We have found at least three-coins cemented into the interior wall of the holiday cottage – 71 Mount Pleasant Road, Brixham – I use the term “cottage” loosely as this is a second-floor dwelling situated up a flight of crumbling cement steps. Yes – the road is narrow and strwn with double-yellow lines – so after we drove the four-hour journey from London – we found we could not park our car anywhere near the place we had paid to rent for a week. Gee had to park the car about a mile away and we had to shift our luggage up and down the hill – only to find all the shops were shut and there was nowhere to purchase food. Scaffolding and broken glass scattered liberally throughout the garden made things easier – as the garden became off-limits due to a lack of safety.
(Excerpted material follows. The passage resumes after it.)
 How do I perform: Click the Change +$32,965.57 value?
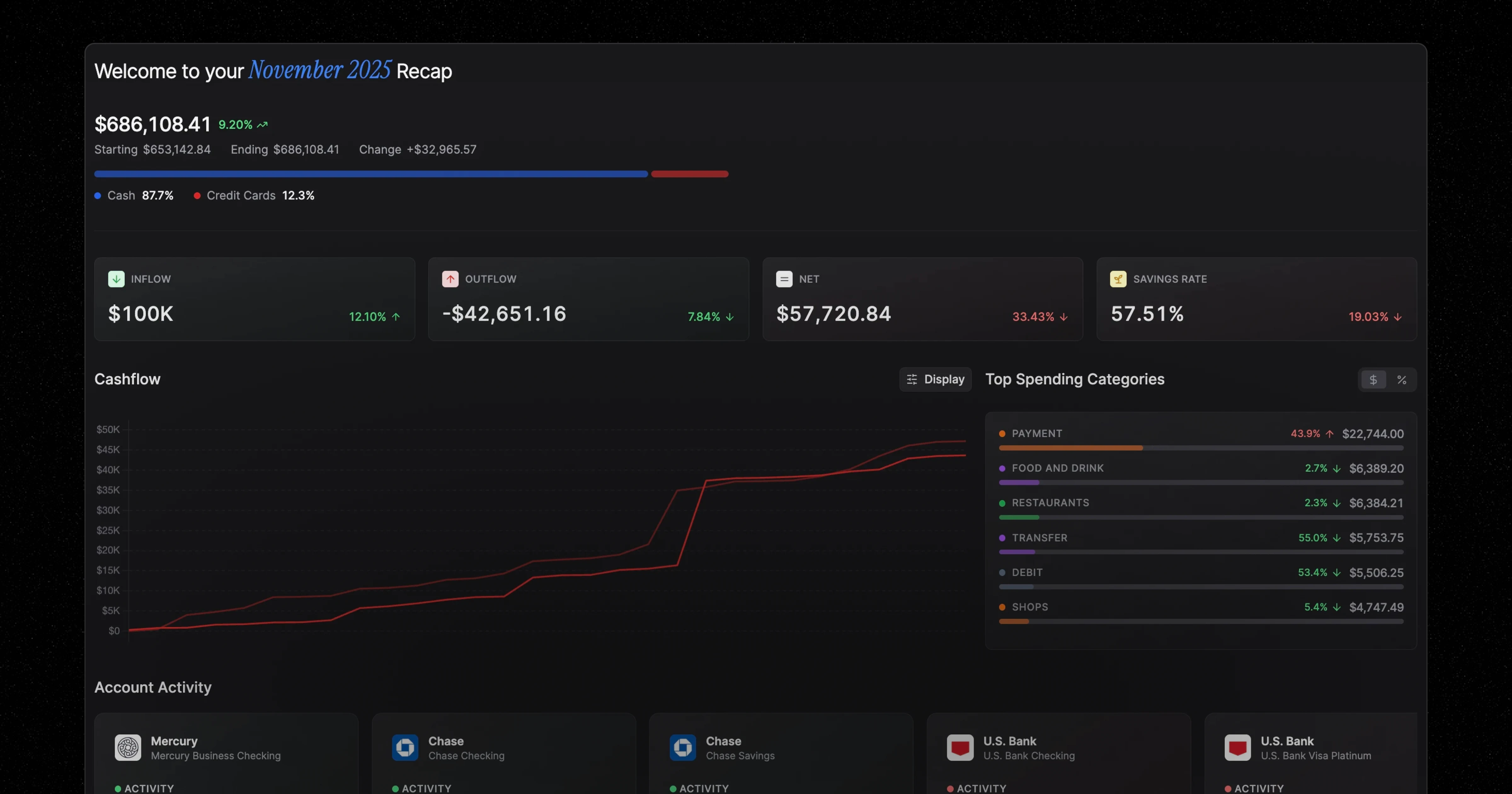click(417, 149)
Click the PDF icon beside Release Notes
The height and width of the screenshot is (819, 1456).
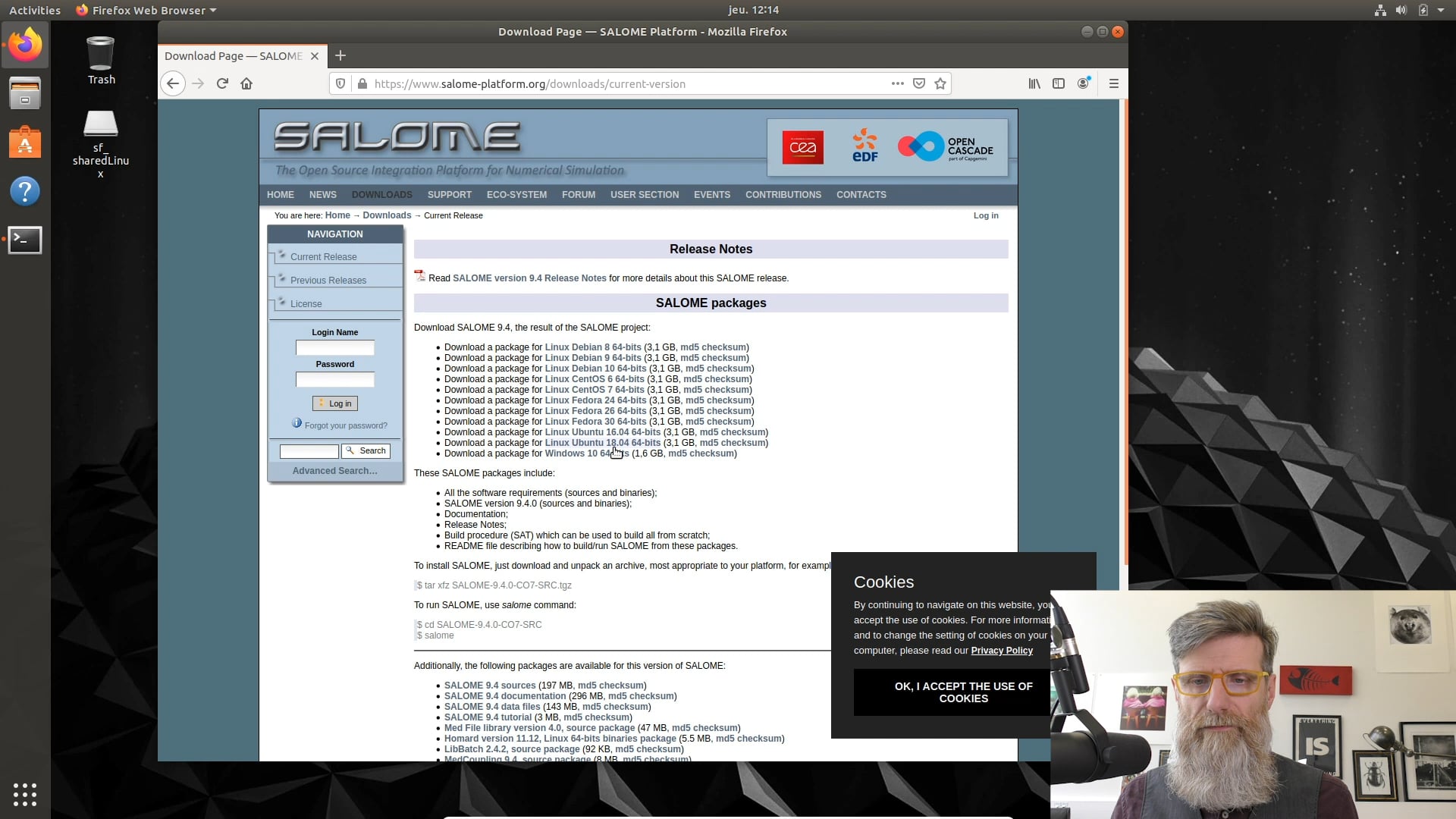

It seems the owners actively prevent bad reviews from being added to holiday regulating websites – but they have no control over this blog.

Brixham – Coins in Wall!

Administrative matters aside – I notice the above “interior” wall looks as if it used to be an “external” wall – as it looks weather-beaten and worn. Furthermore, in the UK, builders often leave a coin featuring the year any renovations were carried-out as a form of “good luck”. Usually, we find these coins under floor-boards, carpets, and lino, etc. Sometimes they are lodged between wooden joints or under various structures. In this wall, the coins seem cemented on the outside of the wall. There is a 1966 half-penny, and a 1960 three-penny. When I was first at school in the early 1970s – these coins were still in use. The old half-penny would today possess the buying power of £5 – whilst the three-penny bit could buy about £30s worth of goods. This was before the UK joined the EEC (1.1.1973). Prior to this, a British pound was comprised of 240 pence – afterwards it was deliberately devalued to just “100” pence. What a disgrace all this was!

One Penny 1914

I subsequently spied this coin – which I remember is a one-penny piece from 1914. This was the year that WWI began – and millions of people were yet to die on the battlefield. I suspect that this penny traversed through the pockets of many men who ended up in the trenches. An interesting piece of UK history affixed to a peculiar wall in Brixham! When I was young, these coins were still in circulation. When we moved into a Council House (built by German POWs during WWI) in Tiverton, Devon, in the 1970s, these coins were everywhere under the lino. As a child, it was like finding treasure!